Submitted to: Remote Sensing of Environment
Publication Type: Peer Reviewed Journal
Publication Acceptance Date: 3/30/2007
Publication Date: 2/15/2008
Citation: Vivoni, E.R., Gebremichael, M., Watts, C.J., Bindlish, R., Jackson, T.J. 2008. Comparison of ground-based and remotely-sensed surface soil moisture estimates over complex terrain during SMEX04. Remote Sensing of Environment. 112:314-325. Interpretive Summary: An approach for understanding soil moisture patterns during the North American monsoon season was developed through the use of field sampling and passive microwave remote sensing in a study conducted in Sonora, Mexico. Relatively few ground or remote sensing observations of soil moisture are available in semiarid areas characterized by complex terrain and monsoonal climates. As a result, our current understanding of the spatiotemporal variability of soil moisture in the mountainous monsoon rainfall regions is quite limited. Furthermore, soil moisture can be especially variable in the region due to the seasonal effects of the monsoon and terrain controls on rainfall, vegetation and soil conditions. The observational data analysis and interpretations presented in this study identified the spatiotemporal distribution of soil moisture in mountain landscapes during the North American monsoon. Lessons learned from this study will be used for aggregating soil moisture estimates to remote sensing footprints and designing sampling networks to take advantage of the basin hypsometric relation. These results contribute to the accuracy and reliability of the soil moisture retrievals, which should lead to increased acceptance of the soil moisture products in applications involving hydrology and agriculture.
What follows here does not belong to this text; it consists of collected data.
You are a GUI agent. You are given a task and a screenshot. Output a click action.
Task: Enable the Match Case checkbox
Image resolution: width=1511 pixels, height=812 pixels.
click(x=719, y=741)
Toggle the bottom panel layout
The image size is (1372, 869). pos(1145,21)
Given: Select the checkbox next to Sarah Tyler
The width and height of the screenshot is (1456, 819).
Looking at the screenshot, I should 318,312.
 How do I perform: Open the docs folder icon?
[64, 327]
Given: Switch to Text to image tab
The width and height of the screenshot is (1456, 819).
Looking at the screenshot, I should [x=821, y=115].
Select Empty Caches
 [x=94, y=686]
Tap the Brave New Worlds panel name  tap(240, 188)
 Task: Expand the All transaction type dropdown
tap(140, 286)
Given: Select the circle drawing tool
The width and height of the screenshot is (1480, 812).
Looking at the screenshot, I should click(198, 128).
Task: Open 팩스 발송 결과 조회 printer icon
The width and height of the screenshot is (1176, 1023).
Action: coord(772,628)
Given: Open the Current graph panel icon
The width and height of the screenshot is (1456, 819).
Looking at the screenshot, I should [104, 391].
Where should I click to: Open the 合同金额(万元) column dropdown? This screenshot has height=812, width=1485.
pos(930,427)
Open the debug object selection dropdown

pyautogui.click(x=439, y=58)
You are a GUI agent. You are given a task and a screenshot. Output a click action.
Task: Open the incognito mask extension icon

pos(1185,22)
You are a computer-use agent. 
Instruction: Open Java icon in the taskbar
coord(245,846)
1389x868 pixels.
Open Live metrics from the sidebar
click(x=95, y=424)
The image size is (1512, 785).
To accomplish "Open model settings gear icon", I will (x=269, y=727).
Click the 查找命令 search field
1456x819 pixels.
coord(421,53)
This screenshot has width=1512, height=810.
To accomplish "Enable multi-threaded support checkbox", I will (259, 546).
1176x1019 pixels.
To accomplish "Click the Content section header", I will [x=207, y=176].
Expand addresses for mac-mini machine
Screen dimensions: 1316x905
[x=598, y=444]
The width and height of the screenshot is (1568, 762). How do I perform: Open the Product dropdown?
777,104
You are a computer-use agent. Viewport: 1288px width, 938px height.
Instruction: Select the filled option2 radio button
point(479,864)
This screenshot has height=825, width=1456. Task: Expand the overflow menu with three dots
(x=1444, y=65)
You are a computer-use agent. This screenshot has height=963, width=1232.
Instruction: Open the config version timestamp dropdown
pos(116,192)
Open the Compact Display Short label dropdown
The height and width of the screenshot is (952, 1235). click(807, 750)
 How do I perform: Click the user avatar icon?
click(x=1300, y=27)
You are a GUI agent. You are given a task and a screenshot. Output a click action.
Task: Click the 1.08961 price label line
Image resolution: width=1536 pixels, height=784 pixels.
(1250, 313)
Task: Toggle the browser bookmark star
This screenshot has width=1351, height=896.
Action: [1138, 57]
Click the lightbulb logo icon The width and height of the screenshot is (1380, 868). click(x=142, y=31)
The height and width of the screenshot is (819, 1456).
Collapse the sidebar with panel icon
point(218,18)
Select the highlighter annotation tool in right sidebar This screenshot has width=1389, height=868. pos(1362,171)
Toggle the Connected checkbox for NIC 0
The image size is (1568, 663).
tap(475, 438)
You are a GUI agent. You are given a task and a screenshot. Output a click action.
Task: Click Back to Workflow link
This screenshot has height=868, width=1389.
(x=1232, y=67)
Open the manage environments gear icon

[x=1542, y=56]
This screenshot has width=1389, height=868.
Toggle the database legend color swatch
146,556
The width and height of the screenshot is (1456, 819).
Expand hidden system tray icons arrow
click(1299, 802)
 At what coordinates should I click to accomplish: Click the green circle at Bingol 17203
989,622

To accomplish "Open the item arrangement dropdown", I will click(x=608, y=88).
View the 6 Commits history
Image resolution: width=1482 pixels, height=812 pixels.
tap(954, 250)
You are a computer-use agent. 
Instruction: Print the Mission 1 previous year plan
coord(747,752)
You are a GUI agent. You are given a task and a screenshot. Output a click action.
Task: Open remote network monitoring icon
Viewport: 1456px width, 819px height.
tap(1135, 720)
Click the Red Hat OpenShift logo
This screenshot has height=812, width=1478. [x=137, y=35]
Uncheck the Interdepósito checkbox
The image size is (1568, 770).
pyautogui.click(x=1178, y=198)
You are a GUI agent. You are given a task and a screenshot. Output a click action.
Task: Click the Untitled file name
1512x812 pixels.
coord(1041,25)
Technical Abstract: Comparisons to ground-based surface soil moisture estimates are necessary to evaluate the capability of remote sensors to determine soil moisture and its spatiotemporal variability. Soil moisture can be especially variable in regions of complex terrain which exhibit large variations in vegetation, soil properties and hydrologic conditions. The objective of this study was to evaluate the spatiotemporal variability of soil moisture in a mountainous basin in northwestern Mexico. Soil moisture estimates from ground sampling over a topographic transect and high resolution retrievals from the Polarimetric Scanning Radiometer were compared during a two week period in August 2004 as part of the Soil Moisture Experiment 2004. Results indicated that the soil moisture estimates exhibit similar variability with mean water content. Statistical analysis, however, revealed clear differences in soil moisture in the basin, in particular for wet periods and high elevations. Despite these differences, the temporal persistence of soil moisture from the estimates agrees well and indicates locations that capture the basin-averaged conditions. Furthermore, the spatiotemporal soil moisture characteristics from the two products are linked to terrain attributes. As a result, a hypsometric technique is shown to improve comparisons between basin-averaged values derived from ground data and remote sensing, as compared to arithmetic averaging. To our knowledge, this study is the first attempt to evaluate PSR/CX retrievals over a region of high terrain and vegetation variability using statistical, time-stability and terrain analysis techniques.